__Task to carry out__
Each line below must be set down exactly; omit any image you find.

--- --- ---

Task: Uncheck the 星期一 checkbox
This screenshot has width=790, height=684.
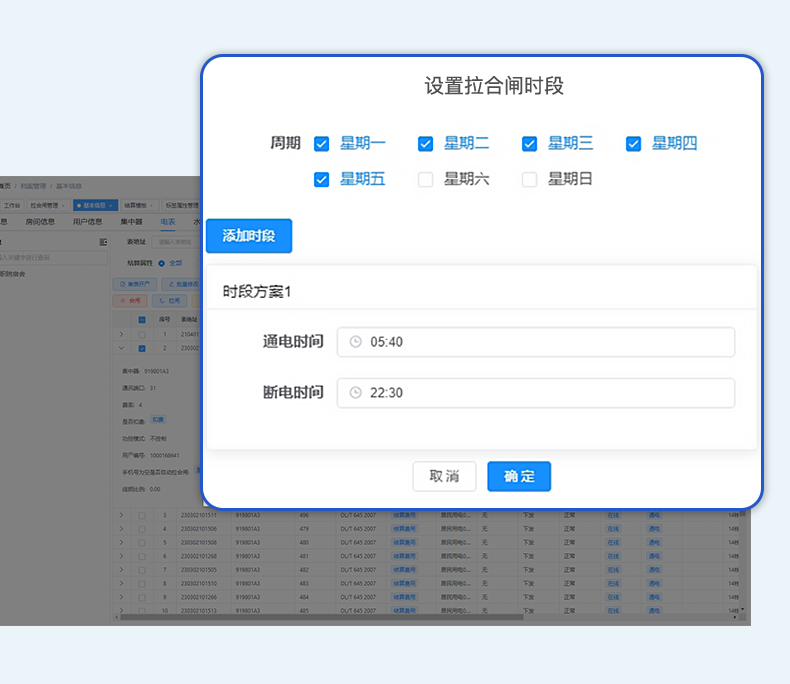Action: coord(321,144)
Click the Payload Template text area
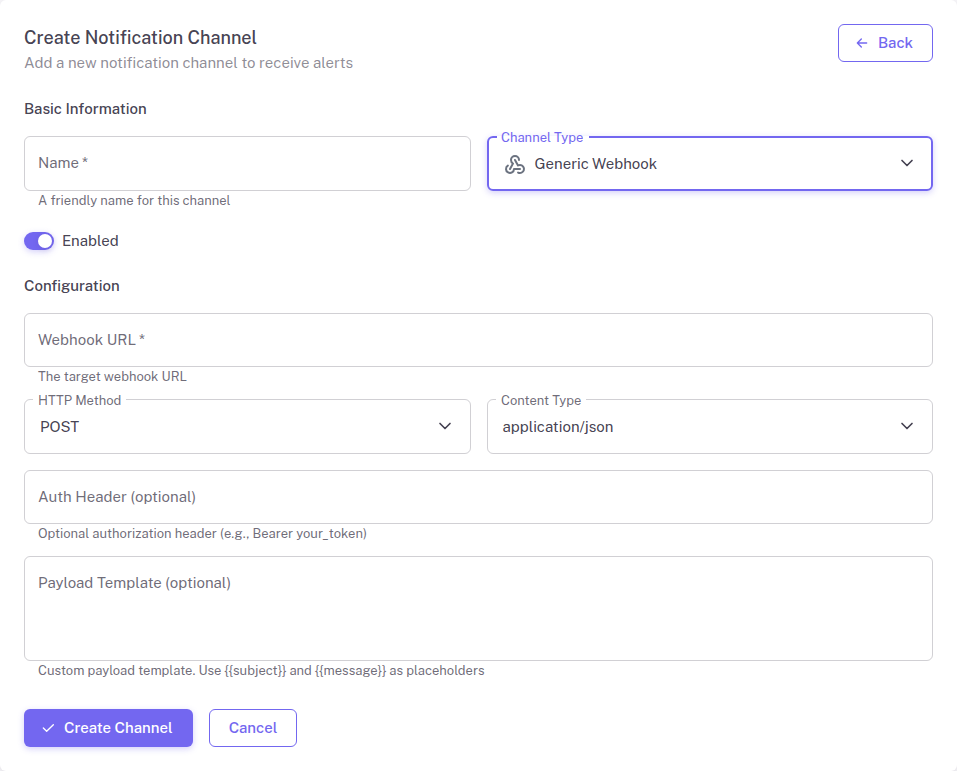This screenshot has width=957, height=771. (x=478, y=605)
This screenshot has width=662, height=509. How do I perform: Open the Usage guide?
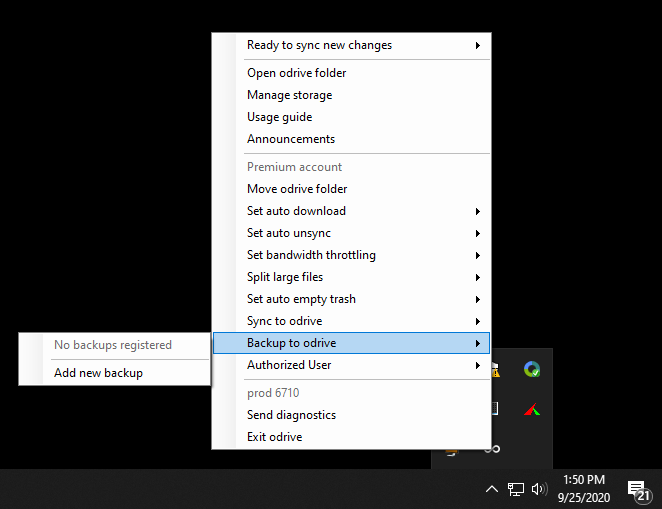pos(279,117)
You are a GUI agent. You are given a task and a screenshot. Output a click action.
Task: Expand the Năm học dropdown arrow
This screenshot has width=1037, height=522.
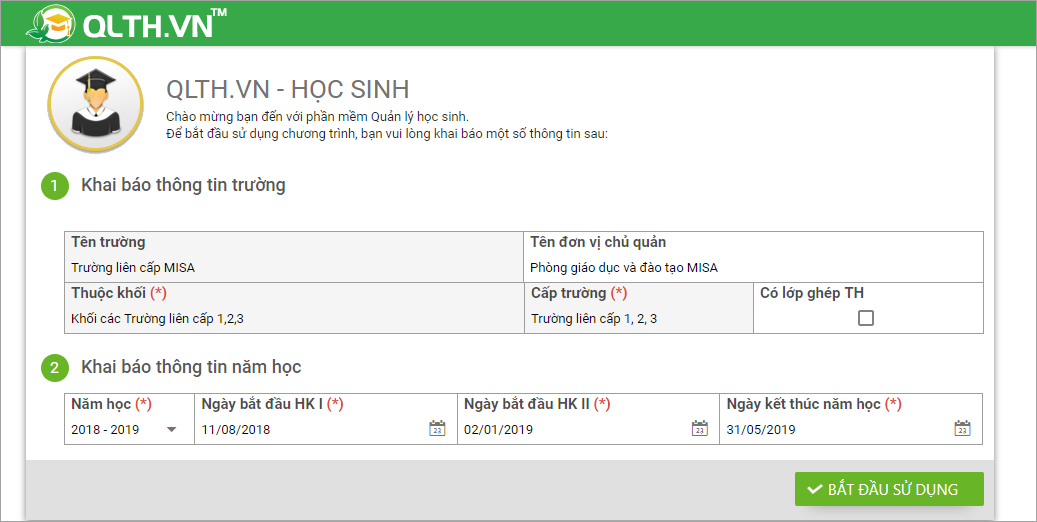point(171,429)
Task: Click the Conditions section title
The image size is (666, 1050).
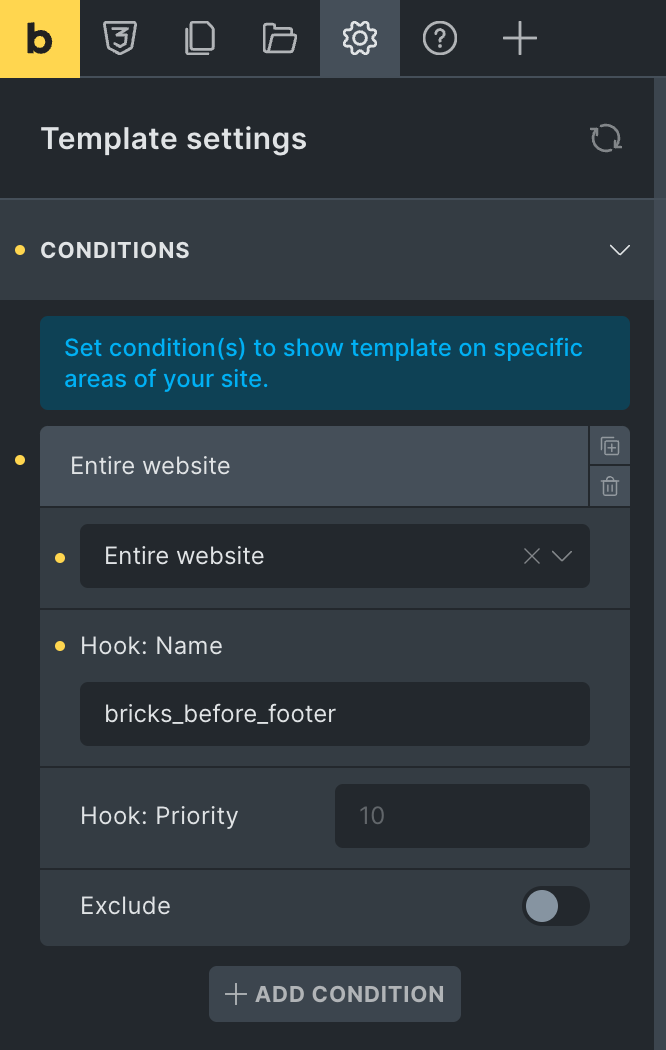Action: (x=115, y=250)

--- --- ---

__Task response__
Task: Uncheck the 星期一 checkbox
This screenshot has width=790, height=684.
Action: coord(321,144)
Click the Payload Template text area
This screenshot has width=957, height=771. (x=478, y=605)
This screenshot has width=662, height=509. How do I perform: Open the Usage guide?
pos(279,117)
You are a GUI agent. You are given a task and a screenshot. Output a click action.
Task: Expand the Năm học dropdown arrow
This screenshot has width=1037, height=522.
point(171,429)
Task: Click the Conditions section title
The image size is (666, 1050).
Action: (x=115, y=250)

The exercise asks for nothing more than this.